→ Text and element pointing records:

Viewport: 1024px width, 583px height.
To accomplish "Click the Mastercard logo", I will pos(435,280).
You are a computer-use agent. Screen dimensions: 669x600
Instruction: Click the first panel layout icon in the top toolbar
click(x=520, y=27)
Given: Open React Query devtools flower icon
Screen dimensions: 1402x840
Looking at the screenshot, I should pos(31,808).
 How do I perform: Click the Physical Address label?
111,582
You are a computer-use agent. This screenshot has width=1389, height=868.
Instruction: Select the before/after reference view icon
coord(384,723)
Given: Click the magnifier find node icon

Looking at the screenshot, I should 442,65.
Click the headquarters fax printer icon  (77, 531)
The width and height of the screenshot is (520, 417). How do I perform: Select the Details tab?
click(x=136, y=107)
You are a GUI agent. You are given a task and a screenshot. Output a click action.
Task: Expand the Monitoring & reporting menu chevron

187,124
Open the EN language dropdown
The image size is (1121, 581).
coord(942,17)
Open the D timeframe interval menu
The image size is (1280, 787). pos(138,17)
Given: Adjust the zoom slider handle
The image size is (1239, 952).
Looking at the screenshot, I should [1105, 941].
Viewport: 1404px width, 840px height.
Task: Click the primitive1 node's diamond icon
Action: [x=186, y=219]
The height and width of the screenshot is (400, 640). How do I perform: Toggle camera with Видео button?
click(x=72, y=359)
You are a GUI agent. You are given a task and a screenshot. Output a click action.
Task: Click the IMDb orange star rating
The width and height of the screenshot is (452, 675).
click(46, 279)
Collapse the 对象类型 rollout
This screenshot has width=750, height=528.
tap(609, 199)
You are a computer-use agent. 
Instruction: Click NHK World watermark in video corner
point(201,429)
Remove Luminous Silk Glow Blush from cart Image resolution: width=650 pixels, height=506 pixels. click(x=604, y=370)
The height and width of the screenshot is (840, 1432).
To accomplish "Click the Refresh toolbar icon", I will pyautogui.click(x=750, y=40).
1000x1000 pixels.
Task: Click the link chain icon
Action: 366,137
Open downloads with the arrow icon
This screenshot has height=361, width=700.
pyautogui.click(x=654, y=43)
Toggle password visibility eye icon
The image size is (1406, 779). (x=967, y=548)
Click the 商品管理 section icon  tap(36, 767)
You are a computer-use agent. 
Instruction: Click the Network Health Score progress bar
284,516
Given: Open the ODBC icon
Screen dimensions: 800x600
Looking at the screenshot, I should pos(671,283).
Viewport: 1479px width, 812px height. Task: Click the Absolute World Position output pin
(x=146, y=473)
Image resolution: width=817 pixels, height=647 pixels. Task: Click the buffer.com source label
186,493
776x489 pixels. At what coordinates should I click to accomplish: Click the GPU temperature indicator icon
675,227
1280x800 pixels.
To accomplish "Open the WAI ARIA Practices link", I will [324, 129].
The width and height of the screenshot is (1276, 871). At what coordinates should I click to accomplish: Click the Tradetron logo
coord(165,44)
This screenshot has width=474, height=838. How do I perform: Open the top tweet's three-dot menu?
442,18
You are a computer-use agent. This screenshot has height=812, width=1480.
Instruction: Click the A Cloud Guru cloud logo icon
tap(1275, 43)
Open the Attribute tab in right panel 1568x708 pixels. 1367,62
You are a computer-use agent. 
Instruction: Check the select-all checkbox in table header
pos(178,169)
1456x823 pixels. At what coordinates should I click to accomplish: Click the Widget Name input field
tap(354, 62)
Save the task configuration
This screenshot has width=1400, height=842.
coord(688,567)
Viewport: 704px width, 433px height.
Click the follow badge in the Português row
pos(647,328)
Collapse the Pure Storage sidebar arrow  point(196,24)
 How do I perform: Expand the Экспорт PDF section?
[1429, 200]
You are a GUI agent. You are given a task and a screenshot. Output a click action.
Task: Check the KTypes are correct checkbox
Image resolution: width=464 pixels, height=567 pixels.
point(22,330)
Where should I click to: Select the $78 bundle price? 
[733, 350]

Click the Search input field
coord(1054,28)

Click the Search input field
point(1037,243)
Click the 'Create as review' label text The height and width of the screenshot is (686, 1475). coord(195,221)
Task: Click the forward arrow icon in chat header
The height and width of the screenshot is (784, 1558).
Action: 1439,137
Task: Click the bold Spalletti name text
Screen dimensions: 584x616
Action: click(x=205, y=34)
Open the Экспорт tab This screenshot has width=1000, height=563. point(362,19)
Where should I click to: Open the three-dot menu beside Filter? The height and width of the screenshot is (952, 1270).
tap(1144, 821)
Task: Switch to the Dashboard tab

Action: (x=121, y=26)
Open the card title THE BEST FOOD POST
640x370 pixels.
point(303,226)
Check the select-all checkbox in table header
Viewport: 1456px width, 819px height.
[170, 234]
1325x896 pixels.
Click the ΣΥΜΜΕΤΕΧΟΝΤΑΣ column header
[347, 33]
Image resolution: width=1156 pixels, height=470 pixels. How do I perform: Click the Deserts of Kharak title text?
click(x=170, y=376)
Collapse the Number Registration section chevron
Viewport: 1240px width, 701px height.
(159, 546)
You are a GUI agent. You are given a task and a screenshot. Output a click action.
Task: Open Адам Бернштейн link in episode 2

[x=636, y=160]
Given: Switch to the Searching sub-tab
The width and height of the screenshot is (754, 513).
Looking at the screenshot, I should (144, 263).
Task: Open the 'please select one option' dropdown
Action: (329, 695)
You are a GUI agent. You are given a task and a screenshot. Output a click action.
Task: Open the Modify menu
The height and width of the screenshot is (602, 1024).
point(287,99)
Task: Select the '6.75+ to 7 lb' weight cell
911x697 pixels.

→ WRITTEN INSTRUCTION: Output every line of the listing above as a numbered list, leaving out the blank lines.

→ FINAL RESULT:
1. Viewport: 1024px width, 583px height.
2. To accomplish "Click the Mastercard logo", I will pos(435,280).
3. You are a computer-use agent. Screen dimensions: 669x600
4. Instruction: Click the first panel layout icon in the top toolbar
5. click(x=520, y=27)
6. Given: Open React Query devtools flower icon
7. Screen dimensions: 1402x840
8. Looking at the screenshot, I should pos(31,808).
9.  How do I perform: Click the Physical Address label?
10. 111,582
11. You are a computer-use agent. This screenshot has width=1389, height=868.
12. Instruction: Select the before/after reference view icon
13. coord(384,723)
14. Given: Click the magnifier find node icon
15. Looking at the screenshot, I should 442,65.
16. Click the headquarters fax printer icon  (77, 531)
17. The width and height of the screenshot is (520, 417). How do I perform: Select the Details tab?
18. click(x=136, y=107)
19. You are a GUI agent. You are given a task and a screenshot. Output a click action.
20. Task: Expand the Monitoring & reporting menu chevron
21. 187,124
22. Open the EN language dropdown
23. The image size is (1121, 581).
24. coord(942,17)
25. Open the D timeframe interval menu
26. The image size is (1280, 787). pos(138,17)
27. Given: Adjust the zoom slider handle
28. The image size is (1239, 952).
29. Looking at the screenshot, I should [1105, 941].
30. Viewport: 1404px width, 840px height.
31. Task: Click the primitive1 node's diamond icon
32. Action: [x=186, y=219]
33. The height and width of the screenshot is (400, 640). How do I perform: Toggle camera with Видео button?
34. click(x=72, y=359)
35. You are a GUI agent. You are given a task and a screenshot. Output a click action.
36. Task: Click the IMDb orange star rating
37. The width and height of the screenshot is (452, 675).
38. click(46, 279)
39. Collapse the 对象类型 rollout
40. This screenshot has width=750, height=528.
41. tap(609, 199)
42. You are a computer-use agent. 
43. Instruction: Click NHK World watermark in video corner
44. point(201,429)
45. Remove Luminous Silk Glow Blush from cart Image resolution: width=650 pixels, height=506 pixels. click(x=604, y=370)
46. The height and width of the screenshot is (840, 1432).
47. To accomplish "Click the Refresh toolbar icon", I will pyautogui.click(x=750, y=40).
48. 1000x1000 pixels.
49. Task: Click the link chain icon
50. Action: 366,137
51. Open downloads with the arrow icon
52. This screenshot has height=361, width=700.
53. pyautogui.click(x=654, y=43)
54. Toggle password visibility eye icon
55. The image size is (1406, 779). (x=967, y=548)
56. Click the 商品管理 section icon  tap(36, 767)
57. You are a computer-use agent. 
58. Instruction: Click the Network Health Score progress bar
59. 284,516
60. Given: Open the ODBC icon
61. Screen dimensions: 800x600
62. Looking at the screenshot, I should pos(671,283).
63. Viewport: 1479px width, 812px height. Task: Click the Absolute World Position output pin
64. (x=146, y=473)
65. Image resolution: width=817 pixels, height=647 pixels. Task: Click the buffer.com source label
66. 186,493
67. 776x489 pixels. At what coordinates should I click to accomplish: Click the GPU temperature indicator icon
68. 675,227
69. 1280x800 pixels.
70. To accomplish "Open the WAI ARIA Practices link", I will [324, 129].
71. The width and height of the screenshot is (1276, 871). At what coordinates should I click to accomplish: Click the Tradetron logo
72. coord(165,44)
73. This screenshot has width=474, height=838. How do I perform: Open the top tweet's three-dot menu?
74. 442,18
75. You are a computer-use agent. This screenshot has height=812, width=1480.
76. Instruction: Click the A Cloud Guru cloud logo icon
77. tap(1275, 43)
78. Open the Attribute tab in right panel 1568x708 pixels. 1367,62
79. You are a computer-use agent. 
80. Instruction: Check the select-all checkbox in table header
81. pos(178,169)
82. 1456x823 pixels. At what coordinates should I click to accomplish: Click the Widget Name input field
83. tap(354, 62)
84. Save the task configuration
85. This screenshot has width=1400, height=842.
86. coord(688,567)
87. Viewport: 704px width, 433px height.
88. Click the follow badge in the Português row
89. pos(647,328)
90. Collapse the Pure Storage sidebar arrow  point(196,24)
91.  How do I perform: Expand the Экспорт PDF section?
92. [1429, 200]
93. You are a GUI agent. You are given a task and a screenshot. Output a click action.
94. Task: Check the KTypes are correct checkbox
95. Image resolution: width=464 pixels, height=567 pixels.
96. point(22,330)
97. Where should I click to: Select the $78 bundle price? 
98. [733, 350]
99. Click the Search input field
100. coord(1054,28)
101. Click the Search input field
102. point(1037,243)
103. Click the 'Create as review' label text The height and width of the screenshot is (686, 1475). coord(195,221)
104. Task: Click the forward arrow icon in chat header
105. The height and width of the screenshot is (784, 1558).
106. Action: 1439,137
107. Task: Click the bold Spalletti name text
108. Screen dimensions: 584x616
109. Action: click(x=205, y=34)
110. Open the Экспорт tab This screenshot has width=1000, height=563. point(362,19)
111. Where should I click to: Open the three-dot menu beside Filter? The height and width of the screenshot is (952, 1270).
112. tap(1144, 821)
113. Task: Switch to the Dashboard tab
114. Action: (x=121, y=26)
115. Open the card title THE BEST FOOD POST
116. 640x370 pixels.
117. point(303,226)
118. Check the select-all checkbox in table header
119. Viewport: 1456px width, 819px height.
120. [170, 234]
121. 1325x896 pixels.
122. Click the ΣΥΜΜΕΤΕΧΟΝΤΑΣ column header
123. [347, 33]
124. Image resolution: width=1156 pixels, height=470 pixels. How do I perform: Click the Deserts of Kharak title text?
125. click(x=170, y=376)
126. Collapse the Number Registration section chevron
127. Viewport: 1240px width, 701px height.
128. (159, 546)
129. You are a GUI agent. You are given a task and a screenshot. Output a click action.
130. Task: Open Адам Бернштейн link in episode 2
131. [x=636, y=160]
132. Given: Switch to the Searching sub-tab
133. The width and height of the screenshot is (754, 513).
134. Looking at the screenshot, I should (144, 263).
135. Task: Open the 'please select one option' dropdown
136. Action: (329, 695)
137. You are a GUI agent. You are given a task and a screenshot. Output a click action.
138. Task: Open the Modify menu
139. The height and width of the screenshot is (602, 1024).
140. point(287,99)
141. Task: Select the '6.75+ to 7 lb' weight cell
142. 911x697 pixels.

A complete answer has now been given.